-- Description of the task --
Continue the adolescent anxiety essay below, starting right after its last sentence.

Adolescent Anxiety
October 11, 2020
Mental health is an issue so often stigmatized within modern society, especially amongst young males. Being open about your struggles has somehow become synonymous with weakness, something which no “real man” would ever want to show. Men are pressured into sitting down and shutting up about how they feel, forcing them to bottle up their emotions and put on a mask of normalcy, to act like nothing’s wrong. But this is not an obscure issue: according to the National Institutes of Health, nearly a third of adolescents aged 13 to 18 will experience an anxiety disorder of some kind. Yet, despite its prevalence, teens often feel that they’re alone in this struggle. We as men have been taught to be confident and dominant, to hide our feelings, to just get over it.
Perhaps this is because times are changing so rapidly. Between 2007 and 2012, diagnoses anxiety disorders in children and teens went up 20%. A survey done every year by Higher Education Research, which asks incoming college freshmen if they feel overwhelmed by all they have to do, received an answer of “yes” from 41% of students in 2016 compared to 28% in 2000 and 18% in 1985. Anxiety in teens is at an all-time high. At a school as competitive as Priory, we feel incredible amounts of pressure to do well. We’re told that we’re the best of the best, that we shouldn’t waste the opportunities we’ve been given. So many would do anything to have the same chance at success we’ve been given. Feeling like we haven’t been able to live up to these increasingly harder-to-reach and demanding expectations is frustrating and exacts a toll on our self-image. Often, it’s easy to see others around us as competition rather than the brothers they truly are. Rather than feeling a sense of camaraderie in the struggle, too often we feel isolated, adrift in a sea of anxiety.
Furthermore, the stigma given to mental health only makes this issue worse. To be forthcoming about your struggles is to open yourself to being labeled as crazy or delusional. “It’s all in your head,” say some. “Just get over it,” say others. These sentiments miss the point entirely. It’s called mental illness for a reason. Yeah, it is all in my head, just like heart disease is all in your heart. Telling someone to “get over it” is like telling someone to get over cancer. Both are chronic conditions, incurable, but certainly treatable with the right combination of medicine and therapy. Neither ever just “go away”: they’re life-long conditions that come and go with time. Just how cancer can spring back up after years of inactivity, you can go years without having a panic attack and suddenly start having them again. In the words of John Green, author of The Fault in our Stars who suffers from OCD (and my all-time favorite author): “For me, it’s not something I expect to defeat in my life. It’s not like a battle I expect to win. It’s something I expect to live with and still have a fulfilling life.”

-- Source data --
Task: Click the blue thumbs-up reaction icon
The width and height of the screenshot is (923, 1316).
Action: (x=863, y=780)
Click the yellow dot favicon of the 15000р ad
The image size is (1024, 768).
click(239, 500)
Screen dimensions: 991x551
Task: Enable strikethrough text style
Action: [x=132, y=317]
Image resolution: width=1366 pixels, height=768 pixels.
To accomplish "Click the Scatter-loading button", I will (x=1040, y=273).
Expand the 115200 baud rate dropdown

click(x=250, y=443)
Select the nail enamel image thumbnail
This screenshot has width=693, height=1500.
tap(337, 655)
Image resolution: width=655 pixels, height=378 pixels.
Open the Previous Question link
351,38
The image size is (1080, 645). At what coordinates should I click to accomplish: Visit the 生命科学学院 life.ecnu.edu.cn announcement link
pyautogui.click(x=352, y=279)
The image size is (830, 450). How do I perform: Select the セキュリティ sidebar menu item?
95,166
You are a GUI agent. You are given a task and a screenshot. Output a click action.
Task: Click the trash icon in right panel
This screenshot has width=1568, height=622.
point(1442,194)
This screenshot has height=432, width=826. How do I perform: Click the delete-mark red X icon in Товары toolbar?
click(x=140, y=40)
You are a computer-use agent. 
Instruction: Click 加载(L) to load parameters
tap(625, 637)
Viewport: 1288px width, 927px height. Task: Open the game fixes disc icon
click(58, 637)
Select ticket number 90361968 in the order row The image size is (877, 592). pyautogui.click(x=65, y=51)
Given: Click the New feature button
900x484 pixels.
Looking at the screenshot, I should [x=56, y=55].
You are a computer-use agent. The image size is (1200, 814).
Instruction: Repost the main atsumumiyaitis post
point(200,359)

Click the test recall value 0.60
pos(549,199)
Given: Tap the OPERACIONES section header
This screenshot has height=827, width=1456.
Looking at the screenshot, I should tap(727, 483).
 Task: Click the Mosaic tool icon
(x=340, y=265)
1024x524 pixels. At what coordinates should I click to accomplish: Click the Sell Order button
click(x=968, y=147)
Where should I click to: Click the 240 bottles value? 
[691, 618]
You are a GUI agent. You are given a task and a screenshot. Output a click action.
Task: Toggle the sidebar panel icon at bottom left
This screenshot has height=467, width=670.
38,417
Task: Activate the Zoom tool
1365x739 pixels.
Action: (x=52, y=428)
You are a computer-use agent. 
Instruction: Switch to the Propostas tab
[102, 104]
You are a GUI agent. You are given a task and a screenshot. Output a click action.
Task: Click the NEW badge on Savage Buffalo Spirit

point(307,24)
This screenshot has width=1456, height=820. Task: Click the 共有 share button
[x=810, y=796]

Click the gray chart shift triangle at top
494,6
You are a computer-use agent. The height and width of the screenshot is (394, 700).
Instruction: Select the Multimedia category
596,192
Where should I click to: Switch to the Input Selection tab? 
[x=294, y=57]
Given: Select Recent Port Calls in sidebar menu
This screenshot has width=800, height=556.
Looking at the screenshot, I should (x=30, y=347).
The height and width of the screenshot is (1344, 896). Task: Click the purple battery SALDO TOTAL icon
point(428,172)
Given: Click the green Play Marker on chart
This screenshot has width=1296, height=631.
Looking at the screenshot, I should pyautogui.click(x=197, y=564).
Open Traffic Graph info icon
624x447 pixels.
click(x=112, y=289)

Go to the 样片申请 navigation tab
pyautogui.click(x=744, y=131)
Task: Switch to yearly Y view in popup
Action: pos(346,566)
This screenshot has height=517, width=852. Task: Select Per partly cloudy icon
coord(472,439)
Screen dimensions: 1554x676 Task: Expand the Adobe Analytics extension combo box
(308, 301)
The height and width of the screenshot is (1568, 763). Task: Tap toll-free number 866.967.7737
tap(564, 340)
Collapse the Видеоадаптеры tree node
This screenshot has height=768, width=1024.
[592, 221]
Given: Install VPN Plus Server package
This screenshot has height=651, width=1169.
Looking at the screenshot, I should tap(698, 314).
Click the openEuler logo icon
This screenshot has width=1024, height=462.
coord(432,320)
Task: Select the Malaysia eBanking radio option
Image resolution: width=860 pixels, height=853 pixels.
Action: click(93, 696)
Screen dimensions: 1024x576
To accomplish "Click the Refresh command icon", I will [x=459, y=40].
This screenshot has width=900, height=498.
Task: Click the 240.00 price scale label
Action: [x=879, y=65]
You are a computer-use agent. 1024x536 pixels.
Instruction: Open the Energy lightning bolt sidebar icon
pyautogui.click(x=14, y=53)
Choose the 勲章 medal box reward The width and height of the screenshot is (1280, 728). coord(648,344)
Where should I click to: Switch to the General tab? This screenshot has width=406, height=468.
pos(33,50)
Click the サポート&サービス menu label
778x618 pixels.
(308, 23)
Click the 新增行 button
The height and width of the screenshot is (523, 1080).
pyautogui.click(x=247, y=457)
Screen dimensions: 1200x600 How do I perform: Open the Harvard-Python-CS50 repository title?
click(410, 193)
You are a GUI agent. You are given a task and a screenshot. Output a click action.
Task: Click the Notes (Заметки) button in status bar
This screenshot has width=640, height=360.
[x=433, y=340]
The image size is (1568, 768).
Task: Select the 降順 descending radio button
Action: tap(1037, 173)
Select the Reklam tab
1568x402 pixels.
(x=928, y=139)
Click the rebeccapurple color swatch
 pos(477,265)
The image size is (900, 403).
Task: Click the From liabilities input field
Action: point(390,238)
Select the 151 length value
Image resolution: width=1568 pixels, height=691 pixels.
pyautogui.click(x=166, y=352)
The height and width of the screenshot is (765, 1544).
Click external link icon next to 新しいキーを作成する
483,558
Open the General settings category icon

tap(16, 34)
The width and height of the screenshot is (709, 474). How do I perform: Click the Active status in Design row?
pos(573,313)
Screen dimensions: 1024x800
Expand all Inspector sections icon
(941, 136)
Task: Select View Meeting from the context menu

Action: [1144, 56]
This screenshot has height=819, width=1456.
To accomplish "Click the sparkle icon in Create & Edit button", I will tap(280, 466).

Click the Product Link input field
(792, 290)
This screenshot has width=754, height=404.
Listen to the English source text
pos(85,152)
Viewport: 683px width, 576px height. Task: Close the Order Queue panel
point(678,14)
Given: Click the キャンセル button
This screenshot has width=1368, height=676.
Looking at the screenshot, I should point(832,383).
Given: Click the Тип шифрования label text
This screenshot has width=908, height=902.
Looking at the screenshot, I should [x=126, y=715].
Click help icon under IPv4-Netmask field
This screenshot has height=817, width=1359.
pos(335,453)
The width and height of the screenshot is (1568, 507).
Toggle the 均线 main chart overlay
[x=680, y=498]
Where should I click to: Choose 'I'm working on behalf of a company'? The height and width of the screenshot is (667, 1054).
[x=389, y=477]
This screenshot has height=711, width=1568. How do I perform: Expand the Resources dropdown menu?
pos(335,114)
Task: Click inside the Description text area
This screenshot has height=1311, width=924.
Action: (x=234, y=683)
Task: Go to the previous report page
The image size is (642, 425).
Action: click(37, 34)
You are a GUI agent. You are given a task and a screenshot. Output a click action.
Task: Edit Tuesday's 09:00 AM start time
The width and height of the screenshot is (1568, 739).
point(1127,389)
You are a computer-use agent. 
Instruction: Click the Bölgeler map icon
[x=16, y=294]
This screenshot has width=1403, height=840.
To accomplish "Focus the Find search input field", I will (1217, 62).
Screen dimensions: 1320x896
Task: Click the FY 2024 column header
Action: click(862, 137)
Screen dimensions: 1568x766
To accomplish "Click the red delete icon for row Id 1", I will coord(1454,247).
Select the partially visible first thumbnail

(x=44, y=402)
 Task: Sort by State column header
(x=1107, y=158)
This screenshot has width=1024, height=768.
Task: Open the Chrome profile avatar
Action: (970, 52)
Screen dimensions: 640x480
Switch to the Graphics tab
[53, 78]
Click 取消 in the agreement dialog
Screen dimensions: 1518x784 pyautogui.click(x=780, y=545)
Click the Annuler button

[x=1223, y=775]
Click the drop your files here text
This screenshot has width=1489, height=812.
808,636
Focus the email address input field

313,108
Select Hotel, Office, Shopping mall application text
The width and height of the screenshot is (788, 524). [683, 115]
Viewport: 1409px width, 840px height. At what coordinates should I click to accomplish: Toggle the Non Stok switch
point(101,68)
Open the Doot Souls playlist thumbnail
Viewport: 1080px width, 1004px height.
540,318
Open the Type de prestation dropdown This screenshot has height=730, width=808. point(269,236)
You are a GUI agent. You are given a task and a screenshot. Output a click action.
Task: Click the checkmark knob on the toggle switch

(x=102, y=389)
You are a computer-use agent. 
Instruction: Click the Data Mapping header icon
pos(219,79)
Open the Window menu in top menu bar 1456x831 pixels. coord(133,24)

-- Reply to the task --
As someone who suffers from a diagnosed anxiety disorder, I think that mental health is not only stigmatized but also misunderstood. With an anxiety disorder, it’s so much more than feeling nervous before a midterm, or butterflies in your stomach before a game. That sort of anxiety is arguably a good thing: it can motivate you to study harder, to perform better. If you’re in a legitimately dangerous situation, that fight-or-flight response is necessary. But it becomes a problem when that response kicks in when it shouldn’t. It’s like a fire alarm: if there’s an actual fire, the alarm should go off. But once it starts going off whenever someone lights a candle, you know something’s wrong. Having an anxiety disorder is like having that overactive fire alarm: the simplest things can set me off. It gives a small threat a big shadow.
One way I’ve found to cope with anxiety is to just let it all go. I’ve come to see that I’m not in this alone. I have a wonderful support group who’s always there for me. But most importantly, I’ve learned that it’s okay to just be myself, with all my imperfections. Nobody’s perfect, so why do I have to be? In the words of John Green: “I just give myself the permission to suck… which I find hugely liberating.”